• **Text excerpt**
>>>
Generalize the APPLgrid exporter

janw20 commented 2 months ago

Hi, I implemented the cases not yet implemented in the APPLgrid exporter. This includes:

Adding support for exporting PineAPPL grids with multi-dimensional and non-consecutive bins by exporting them as APPLgrids with integer bin limits 0..N. The ordering is the same as the PineAPPL bins, e.g. given by pineappl read --bins. An info message about the bin limits is printed to the user when a PineAPPL grid with multi-dimensional and non-consecutive bins is exported.
Adding support for arbitrary Q2, x1, x2 grids
Adding the option epsilon = 1e-12 to approx_eq! in lines 240 & 257. Otherwise, this failed for the grid I tested this with, for the two values 0.04979197630496172 and 0.04979197630496281 (the difference is only in the last 3 digits). Or would you handle this differently?

cschwan commented 2 months ago

Concerning 1): this is a good idea, it's surely better to do something than to error out. There's probably no meaningful alternative to the standard bin limits (0, 1), (1, 2), ... in the general case.

2): The problem with general bin limits is that APPLgrid requires a fixed functional form, which means that the bin limits x_i must be the results of a function x_i = f(i), and f is hard-coded in APPLgrid. In LagrangeSubgridV{1,2} we use the same function and therefore it happens to work in most cases. However, imagine changing the spacing between some of the points between x_min and x_max; in that case the APPLgrid won't give the right results. In other words: you only ever set x_min and x_max, but never the points in between, and they can be random.

3): I'd try changing the ulps parameter, there shouldn't be such a large difference (try doubling it).

For points 2) and 3) it would be good to have grids to test that with.

janw20 commented 2 months ago

Right, we could throw an error for now if a subgrid is not a LagrangeSubgridVx? Also, I did not know how to extract the interpolation order from the grid values, so I am just leaving it at the default value. Is there a way how to reconstruct the interpolation order from just the grid points? Or should the interpolation order maybe be stored in the grid files?
At ulps ≈ 470 this works without the epsilon, below that it still fails for x = 0.000014007074397454824 and 0.00001400707439745562 in my case. Should I just set it to 512 or is there a more systematic way to determine it? The float_cmp author recommends to set both ulps and epsilon, where epsilon is a small multiple of f64::EPSILON. For me this starts working with about 5.0 * f64::EPSILON with ulps = 128.

cschwan commented 2 months ago

Right, we could throw an error for now if a subgrid is not a LagrangeSubgridVx? Also, I did not know how to extract the interpolation order from the grid values, so I am just leaving it at the default value. Is there a way how to reconstruct the interpolation order from just the grid points? Or should the interpolation order maybe be stored in the grid files?

We can't throw an error, because then optimized grids can't be exported. That would be a big loss.
<<<
• **The problem**
Copy the stretch of the APPLgrid exporter thread from "2): The problem" through "can be random.", substituting "distance" for "spacing".

• **Dataset records**
>>>
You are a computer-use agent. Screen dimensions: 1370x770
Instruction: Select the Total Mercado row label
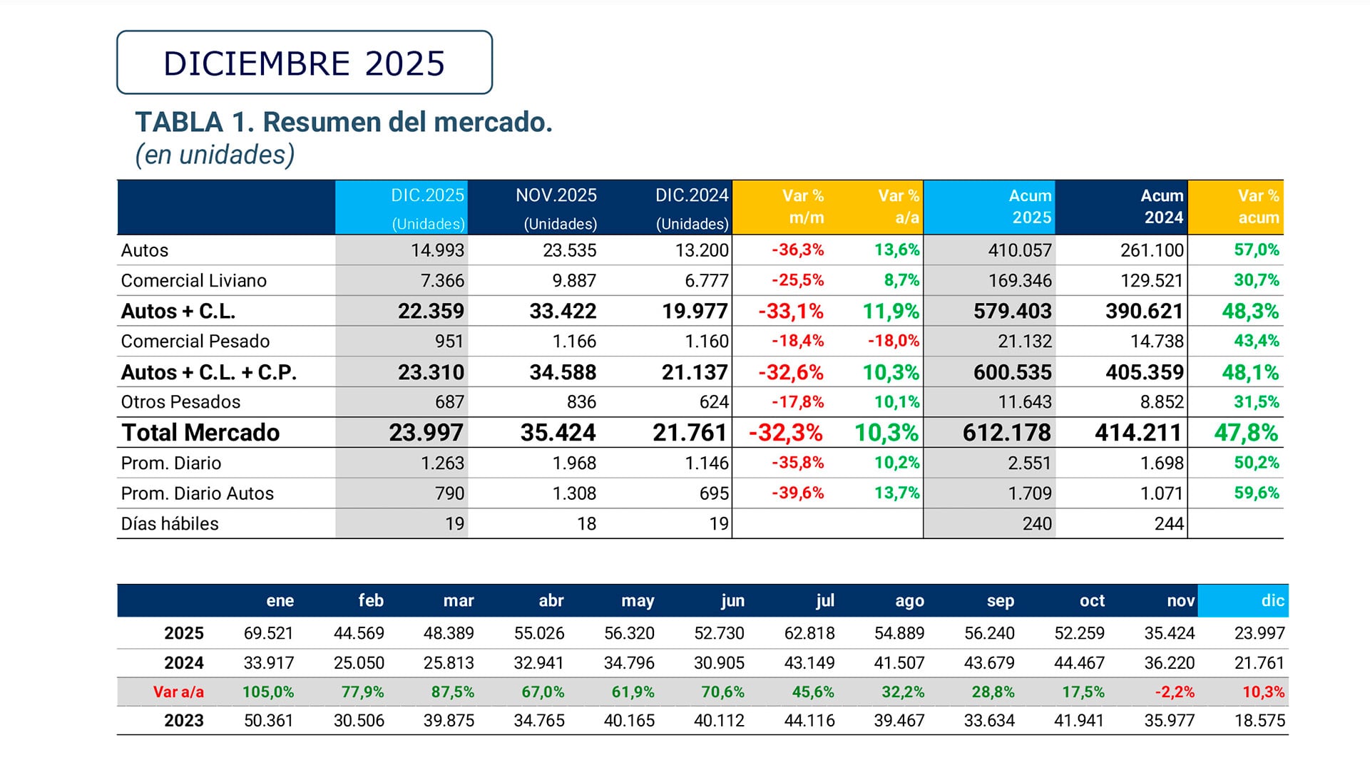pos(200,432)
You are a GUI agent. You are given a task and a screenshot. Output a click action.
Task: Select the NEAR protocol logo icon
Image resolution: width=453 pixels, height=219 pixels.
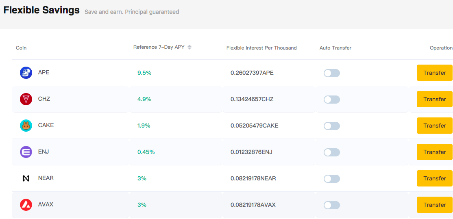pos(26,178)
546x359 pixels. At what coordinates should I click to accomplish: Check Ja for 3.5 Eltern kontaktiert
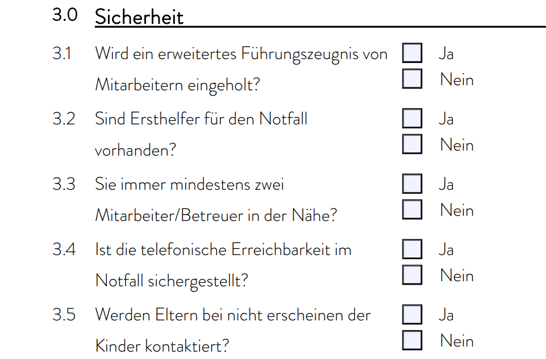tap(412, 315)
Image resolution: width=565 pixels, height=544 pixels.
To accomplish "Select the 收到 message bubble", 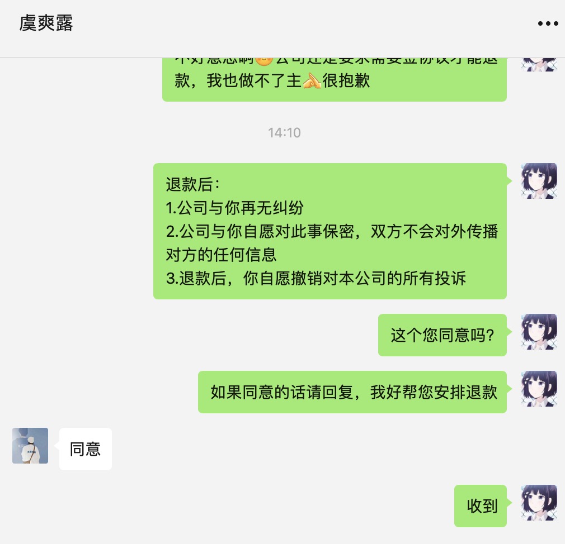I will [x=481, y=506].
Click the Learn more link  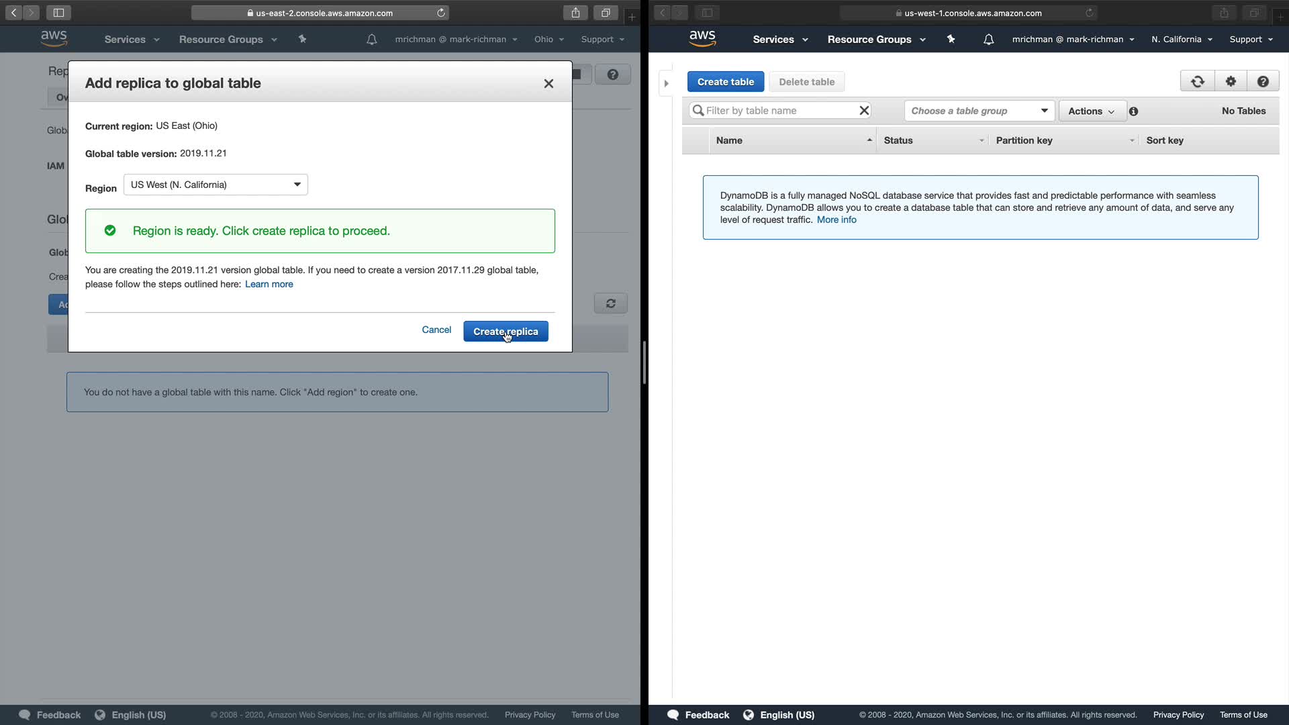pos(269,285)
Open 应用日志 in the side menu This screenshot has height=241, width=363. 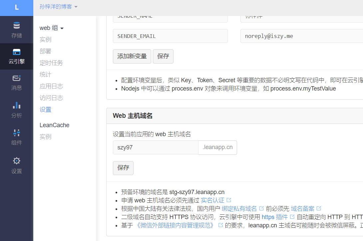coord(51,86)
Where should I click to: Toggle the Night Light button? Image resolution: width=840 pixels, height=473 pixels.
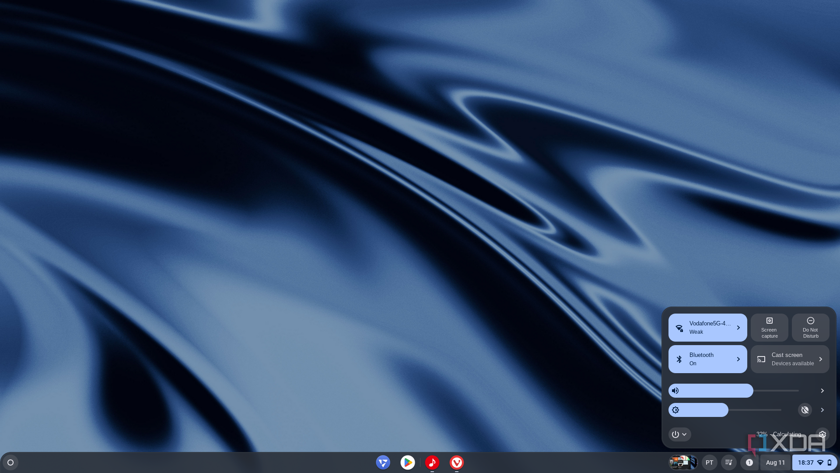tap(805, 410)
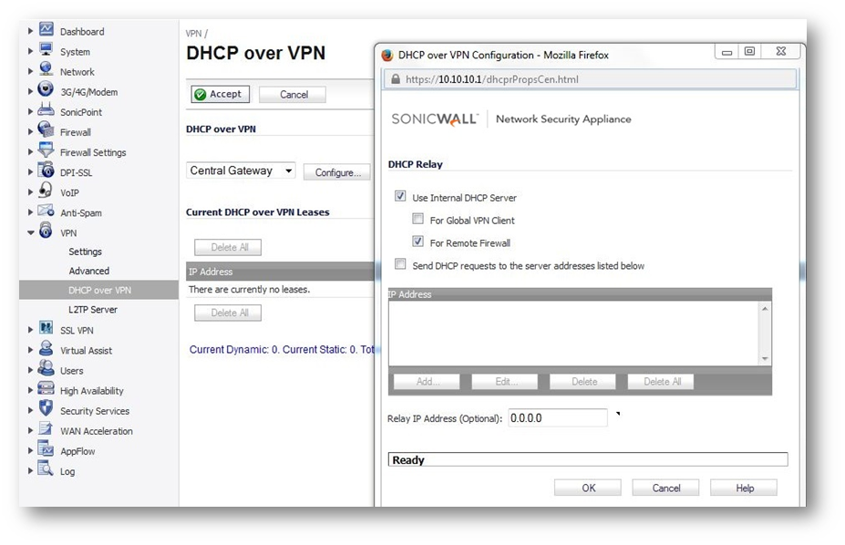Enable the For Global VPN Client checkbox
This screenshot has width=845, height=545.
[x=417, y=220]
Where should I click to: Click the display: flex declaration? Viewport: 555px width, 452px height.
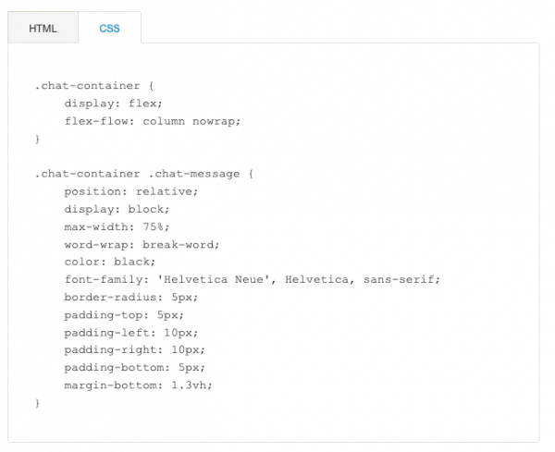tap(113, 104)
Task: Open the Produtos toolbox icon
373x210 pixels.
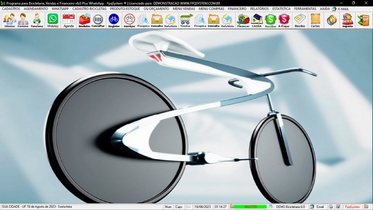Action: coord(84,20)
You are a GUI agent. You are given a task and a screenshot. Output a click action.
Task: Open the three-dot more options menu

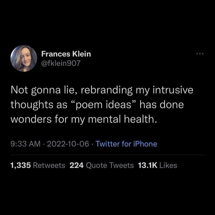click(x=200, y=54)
<<<
• **Task output**
2): The problem with general bin limits is that APPLgrid requires a fixed functional form, which means that the bin limits x_i must be the results of a function x_i = f(i), and f is hard-coded in APPLgrid. In LagrangeSubgridV{1,2} we use the same function and therefore it happens to work in most cases. However, imagine changing the distance between some of the points between x_min and x_max; in that case the APPLgrid won't give the right results. In other words: you only ever set x_min and x_max, but never the points in between, and they can be random.